The Senate Homeland Security and Governmental Affairs Committee held the hearing to examine "irregularities" in the 2020 election. The premise of the hearing — coming six weeks out from the election and days after all 538 state electors voted in the Electoral College, formalizing President-elect Joe Biden's victory — was questioned by Democrats, as well as Krebs. 

"From a timing perspective, particularly with the setting of the Electoral College and 306 electoral votes for President-elect Biden, you know, I think we're past the point where we need to be having conversations about the outcome of this election," Krebs said Wednesday. He added that "continued assaults on democracy and the outcome of this election ... undermine confidence in the process," and are "ultimately corrosive to the institutions that support elections."

Krebs warned that such baseless claims will only hinder future elections. 

"The trick about elections is that you're not so much trying to convince the winner that they won, it's the loser that they lost," he said. "You need willing participants on both sides. I think we've got to get back to that point, otherwise we're going to have a very difficult time going forward maintaining confidence in this American experiment."

Senate hearing to examine alleged irregularities in the 2020 election, in Washington
Chris Krebs listens during a Senate Homeland Security and Governmental Affairs hearing in Washington on December 16, 2020.  Jim Lo Scalzo/Pool via Reuters

President Trump has yet to concede the election and, despite dozens of failed lawsuits challenging the outcome, he is not alone in continuing to question the results. Last week, more than 100 Republican members of the House endorsed one of the lawsuits rejected by the Supreme Court that sought to overturn the election results in four states.

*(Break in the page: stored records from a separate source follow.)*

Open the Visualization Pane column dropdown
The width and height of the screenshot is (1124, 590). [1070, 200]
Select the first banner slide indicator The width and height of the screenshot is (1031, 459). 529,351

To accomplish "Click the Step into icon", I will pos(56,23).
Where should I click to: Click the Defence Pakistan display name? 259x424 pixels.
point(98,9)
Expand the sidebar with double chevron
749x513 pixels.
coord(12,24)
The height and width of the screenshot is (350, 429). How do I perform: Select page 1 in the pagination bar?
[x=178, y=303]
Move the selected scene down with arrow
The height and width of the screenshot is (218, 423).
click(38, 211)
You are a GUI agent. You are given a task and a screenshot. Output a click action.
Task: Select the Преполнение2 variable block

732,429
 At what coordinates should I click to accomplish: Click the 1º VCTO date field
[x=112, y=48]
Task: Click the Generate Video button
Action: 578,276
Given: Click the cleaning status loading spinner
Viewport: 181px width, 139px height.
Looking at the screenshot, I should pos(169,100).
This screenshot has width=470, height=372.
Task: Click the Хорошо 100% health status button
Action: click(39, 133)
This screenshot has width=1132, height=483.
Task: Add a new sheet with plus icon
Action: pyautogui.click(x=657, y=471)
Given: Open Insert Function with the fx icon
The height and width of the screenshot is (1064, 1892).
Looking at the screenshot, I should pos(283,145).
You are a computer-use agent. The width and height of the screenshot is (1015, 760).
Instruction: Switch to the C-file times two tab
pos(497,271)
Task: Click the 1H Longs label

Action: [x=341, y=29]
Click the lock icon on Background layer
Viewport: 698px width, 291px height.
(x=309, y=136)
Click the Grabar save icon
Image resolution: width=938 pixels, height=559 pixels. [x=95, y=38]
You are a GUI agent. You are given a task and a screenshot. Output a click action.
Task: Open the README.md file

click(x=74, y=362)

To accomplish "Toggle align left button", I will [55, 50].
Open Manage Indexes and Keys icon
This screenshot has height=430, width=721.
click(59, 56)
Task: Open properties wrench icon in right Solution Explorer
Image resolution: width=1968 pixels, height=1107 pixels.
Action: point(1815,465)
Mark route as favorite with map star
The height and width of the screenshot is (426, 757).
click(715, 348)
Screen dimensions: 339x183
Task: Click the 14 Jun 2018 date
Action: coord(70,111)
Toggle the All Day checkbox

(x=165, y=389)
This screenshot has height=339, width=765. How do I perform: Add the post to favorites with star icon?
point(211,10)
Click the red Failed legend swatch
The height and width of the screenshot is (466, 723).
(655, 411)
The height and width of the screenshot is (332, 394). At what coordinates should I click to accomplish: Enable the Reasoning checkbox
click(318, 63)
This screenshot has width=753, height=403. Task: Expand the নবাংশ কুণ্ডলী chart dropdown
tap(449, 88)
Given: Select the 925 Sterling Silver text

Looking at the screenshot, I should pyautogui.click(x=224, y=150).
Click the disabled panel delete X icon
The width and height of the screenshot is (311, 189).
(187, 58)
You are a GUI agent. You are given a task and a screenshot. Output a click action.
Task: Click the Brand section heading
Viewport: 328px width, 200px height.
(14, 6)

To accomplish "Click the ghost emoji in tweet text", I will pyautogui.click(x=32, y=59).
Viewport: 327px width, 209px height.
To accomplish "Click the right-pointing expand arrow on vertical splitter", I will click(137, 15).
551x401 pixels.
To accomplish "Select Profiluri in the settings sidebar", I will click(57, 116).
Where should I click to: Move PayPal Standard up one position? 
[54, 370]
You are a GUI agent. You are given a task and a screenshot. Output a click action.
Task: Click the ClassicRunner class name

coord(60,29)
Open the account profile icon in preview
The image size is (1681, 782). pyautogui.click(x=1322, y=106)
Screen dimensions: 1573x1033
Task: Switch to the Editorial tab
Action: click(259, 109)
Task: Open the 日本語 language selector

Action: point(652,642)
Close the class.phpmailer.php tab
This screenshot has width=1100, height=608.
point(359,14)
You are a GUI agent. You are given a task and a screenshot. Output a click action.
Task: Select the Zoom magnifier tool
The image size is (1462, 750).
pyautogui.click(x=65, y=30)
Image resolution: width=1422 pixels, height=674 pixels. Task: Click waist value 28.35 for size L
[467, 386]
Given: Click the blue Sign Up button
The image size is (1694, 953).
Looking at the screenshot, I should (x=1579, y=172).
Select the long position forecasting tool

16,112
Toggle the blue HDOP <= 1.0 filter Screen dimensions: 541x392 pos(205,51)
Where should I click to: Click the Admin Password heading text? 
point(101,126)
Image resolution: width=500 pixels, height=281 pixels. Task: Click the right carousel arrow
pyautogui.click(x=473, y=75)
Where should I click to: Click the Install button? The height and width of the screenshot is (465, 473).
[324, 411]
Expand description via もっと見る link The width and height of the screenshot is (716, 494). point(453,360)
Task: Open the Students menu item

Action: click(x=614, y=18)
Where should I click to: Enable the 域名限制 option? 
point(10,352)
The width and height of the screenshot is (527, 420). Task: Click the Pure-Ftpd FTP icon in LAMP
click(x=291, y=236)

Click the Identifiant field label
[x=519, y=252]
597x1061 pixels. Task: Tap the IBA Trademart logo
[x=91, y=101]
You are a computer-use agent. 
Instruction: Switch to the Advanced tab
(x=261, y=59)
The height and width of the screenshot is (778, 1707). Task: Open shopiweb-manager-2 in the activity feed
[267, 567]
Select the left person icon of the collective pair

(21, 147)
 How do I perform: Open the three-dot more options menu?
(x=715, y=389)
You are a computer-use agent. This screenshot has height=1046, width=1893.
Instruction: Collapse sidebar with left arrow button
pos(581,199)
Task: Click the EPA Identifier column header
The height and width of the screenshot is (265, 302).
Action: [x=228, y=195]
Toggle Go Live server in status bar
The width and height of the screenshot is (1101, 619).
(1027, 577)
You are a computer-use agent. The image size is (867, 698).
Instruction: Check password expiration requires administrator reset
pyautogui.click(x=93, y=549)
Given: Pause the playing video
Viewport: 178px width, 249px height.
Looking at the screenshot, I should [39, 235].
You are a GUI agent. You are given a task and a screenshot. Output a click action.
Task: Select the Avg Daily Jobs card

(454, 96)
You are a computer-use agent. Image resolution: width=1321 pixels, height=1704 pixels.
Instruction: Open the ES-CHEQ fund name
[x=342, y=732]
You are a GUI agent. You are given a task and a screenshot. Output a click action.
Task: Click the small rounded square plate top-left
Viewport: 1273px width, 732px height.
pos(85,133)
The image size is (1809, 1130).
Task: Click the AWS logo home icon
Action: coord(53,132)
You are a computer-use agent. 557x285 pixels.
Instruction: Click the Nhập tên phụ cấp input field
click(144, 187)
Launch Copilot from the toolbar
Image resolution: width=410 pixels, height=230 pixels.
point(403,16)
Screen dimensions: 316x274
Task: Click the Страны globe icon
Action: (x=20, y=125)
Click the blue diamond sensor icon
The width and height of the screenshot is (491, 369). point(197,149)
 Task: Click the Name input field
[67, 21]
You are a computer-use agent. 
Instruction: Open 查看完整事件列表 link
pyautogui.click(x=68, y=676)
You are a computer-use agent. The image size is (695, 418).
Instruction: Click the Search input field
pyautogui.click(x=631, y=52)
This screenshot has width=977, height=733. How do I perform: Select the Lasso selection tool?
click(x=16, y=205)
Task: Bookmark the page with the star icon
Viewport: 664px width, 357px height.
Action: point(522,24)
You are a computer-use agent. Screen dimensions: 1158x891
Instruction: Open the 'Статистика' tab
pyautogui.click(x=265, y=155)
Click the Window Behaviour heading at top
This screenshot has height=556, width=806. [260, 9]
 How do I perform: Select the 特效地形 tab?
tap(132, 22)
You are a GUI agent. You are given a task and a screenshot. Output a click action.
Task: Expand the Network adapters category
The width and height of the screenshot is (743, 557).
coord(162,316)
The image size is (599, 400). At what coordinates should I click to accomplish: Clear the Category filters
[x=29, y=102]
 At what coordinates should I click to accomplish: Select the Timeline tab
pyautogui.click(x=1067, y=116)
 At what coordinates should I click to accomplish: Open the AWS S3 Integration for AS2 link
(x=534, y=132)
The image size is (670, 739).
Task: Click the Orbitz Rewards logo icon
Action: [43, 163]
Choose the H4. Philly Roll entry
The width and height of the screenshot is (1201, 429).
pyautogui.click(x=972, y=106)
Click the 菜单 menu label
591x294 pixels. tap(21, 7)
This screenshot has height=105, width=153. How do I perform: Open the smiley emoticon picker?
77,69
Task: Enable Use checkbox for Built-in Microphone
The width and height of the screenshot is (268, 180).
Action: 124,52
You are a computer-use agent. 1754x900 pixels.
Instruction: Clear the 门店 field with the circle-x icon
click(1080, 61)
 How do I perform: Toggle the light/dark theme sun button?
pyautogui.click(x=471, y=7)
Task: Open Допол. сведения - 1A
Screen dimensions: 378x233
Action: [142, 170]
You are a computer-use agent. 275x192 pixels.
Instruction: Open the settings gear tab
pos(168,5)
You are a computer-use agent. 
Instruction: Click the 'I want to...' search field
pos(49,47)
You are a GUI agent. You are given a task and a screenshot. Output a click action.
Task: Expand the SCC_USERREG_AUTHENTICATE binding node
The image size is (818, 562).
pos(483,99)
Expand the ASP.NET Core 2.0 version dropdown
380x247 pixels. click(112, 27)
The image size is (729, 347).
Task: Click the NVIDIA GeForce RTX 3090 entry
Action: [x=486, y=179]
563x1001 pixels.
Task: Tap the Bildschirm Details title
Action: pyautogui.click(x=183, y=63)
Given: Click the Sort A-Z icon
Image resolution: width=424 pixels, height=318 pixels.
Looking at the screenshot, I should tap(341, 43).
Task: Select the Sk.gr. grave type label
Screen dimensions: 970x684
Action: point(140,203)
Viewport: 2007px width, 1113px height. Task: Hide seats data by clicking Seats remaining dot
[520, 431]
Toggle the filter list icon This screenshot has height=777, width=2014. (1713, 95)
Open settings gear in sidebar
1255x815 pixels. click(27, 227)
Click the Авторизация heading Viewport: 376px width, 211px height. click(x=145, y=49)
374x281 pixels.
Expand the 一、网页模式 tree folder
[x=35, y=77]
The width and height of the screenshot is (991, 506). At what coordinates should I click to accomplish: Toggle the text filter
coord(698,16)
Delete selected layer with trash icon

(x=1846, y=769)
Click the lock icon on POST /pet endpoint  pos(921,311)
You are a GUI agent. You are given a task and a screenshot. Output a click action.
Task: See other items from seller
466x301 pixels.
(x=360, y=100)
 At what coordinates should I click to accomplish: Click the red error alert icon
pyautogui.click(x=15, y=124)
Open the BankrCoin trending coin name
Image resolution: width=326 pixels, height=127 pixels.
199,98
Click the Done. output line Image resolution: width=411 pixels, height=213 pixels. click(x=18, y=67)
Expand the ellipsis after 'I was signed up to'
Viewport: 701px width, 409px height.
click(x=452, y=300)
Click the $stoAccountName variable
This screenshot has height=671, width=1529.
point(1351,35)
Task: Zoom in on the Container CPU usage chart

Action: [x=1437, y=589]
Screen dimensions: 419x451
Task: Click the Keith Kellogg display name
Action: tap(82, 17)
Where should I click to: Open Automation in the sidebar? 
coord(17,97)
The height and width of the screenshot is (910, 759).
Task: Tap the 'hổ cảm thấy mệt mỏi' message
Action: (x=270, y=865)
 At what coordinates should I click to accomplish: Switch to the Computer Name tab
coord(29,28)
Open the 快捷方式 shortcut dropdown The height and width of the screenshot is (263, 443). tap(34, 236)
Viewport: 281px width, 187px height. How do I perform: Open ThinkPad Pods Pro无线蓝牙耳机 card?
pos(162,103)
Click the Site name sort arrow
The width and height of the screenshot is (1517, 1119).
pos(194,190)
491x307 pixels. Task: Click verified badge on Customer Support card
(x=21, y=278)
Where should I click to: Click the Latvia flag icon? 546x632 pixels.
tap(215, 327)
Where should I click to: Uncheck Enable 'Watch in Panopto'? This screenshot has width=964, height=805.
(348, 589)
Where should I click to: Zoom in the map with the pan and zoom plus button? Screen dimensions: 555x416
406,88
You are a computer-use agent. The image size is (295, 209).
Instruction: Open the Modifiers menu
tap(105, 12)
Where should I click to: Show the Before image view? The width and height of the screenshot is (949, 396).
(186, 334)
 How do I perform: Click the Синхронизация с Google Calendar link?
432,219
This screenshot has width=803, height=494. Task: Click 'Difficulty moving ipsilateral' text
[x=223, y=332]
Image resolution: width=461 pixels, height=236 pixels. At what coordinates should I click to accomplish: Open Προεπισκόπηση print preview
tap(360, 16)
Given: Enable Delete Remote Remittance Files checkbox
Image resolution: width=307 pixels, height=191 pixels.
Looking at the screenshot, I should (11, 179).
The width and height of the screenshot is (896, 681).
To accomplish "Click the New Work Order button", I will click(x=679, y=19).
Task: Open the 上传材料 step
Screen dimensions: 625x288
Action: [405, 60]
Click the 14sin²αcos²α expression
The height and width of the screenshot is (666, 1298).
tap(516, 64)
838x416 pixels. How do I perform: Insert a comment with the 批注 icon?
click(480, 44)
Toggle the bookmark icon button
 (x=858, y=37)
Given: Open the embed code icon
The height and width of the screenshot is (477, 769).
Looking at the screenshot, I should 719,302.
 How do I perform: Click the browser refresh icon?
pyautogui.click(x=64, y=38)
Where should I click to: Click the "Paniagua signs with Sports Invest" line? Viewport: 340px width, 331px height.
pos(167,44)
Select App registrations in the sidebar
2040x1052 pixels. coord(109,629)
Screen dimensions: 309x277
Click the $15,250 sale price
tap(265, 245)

Key Republican leaders, however, have begun to publicly accept the outcome. Senate Majority Leader Mitch McConnell acknowledged Mr. Biden as the president-elect for the first time on Tuesday, more than a month after Mr. Biden won the presidential election, and Majority Whip John Thune, the second-highest ranking Republican in the Senate, told reporters on Monday that it was time to "move on."

The Republican chairman of the committee that held Wednesday's hearing, Senator Ron Johnson of Wisconsin, told the Milwaukee Journal Sentinel that he acknowledged Mr. Biden's victory but still wanted to answer "legitimate questions" about the election. "All I'm trying to do is hold a very upfront, straightforward hearing talking about what controls there are in place, what fraud does occur, what can we do to prevent fraud in the future," Johnson told the newspaper.  

The top Democrat on the committee, Senator Gary Peters of Michigan, acknowledged Wednesday that "mistakes do happen in elections," but said that "there is a difference between a clerk making an error — and gets caught and corrected during routine audits — and calling the entire election fraudulent or stolen, when there is no evidence, just because you do not like the outcome."

Throughout his testimony, Krebs pointed to the importance of paper trails and post-election audits in assuring the election's security, saying more could always be done to invest in those protections. "Those are the sorts of things that give you confidence in the process, when you can go and recount the ballots over and over and over," he said. 

Mr. Biden's victory in Georgia was reaffirmed by a hand recount that was part of an audit required by a new state law.

In addition to undermining trust in elections, Krebs stressed the toll that baseless fraud claims have on the people who run elections. He himself received a wave of death threats after a lawyer for the president, Joseph diGenova, said Krebs should be "drawn and quartered" and "taken out at dawn and shot" for his defense of the November election.

"It's got to stop," Krebs said of threats aimed at election officials across the country. A lifelong Republican, he specifically called on his party to step up and acknowledge results. "I would appreciate more support from my own party, the Republican Party, to call this stuff out and end it," he said. "We've got to move on. We have a president-elect in President-elect Biden, and we have to move on."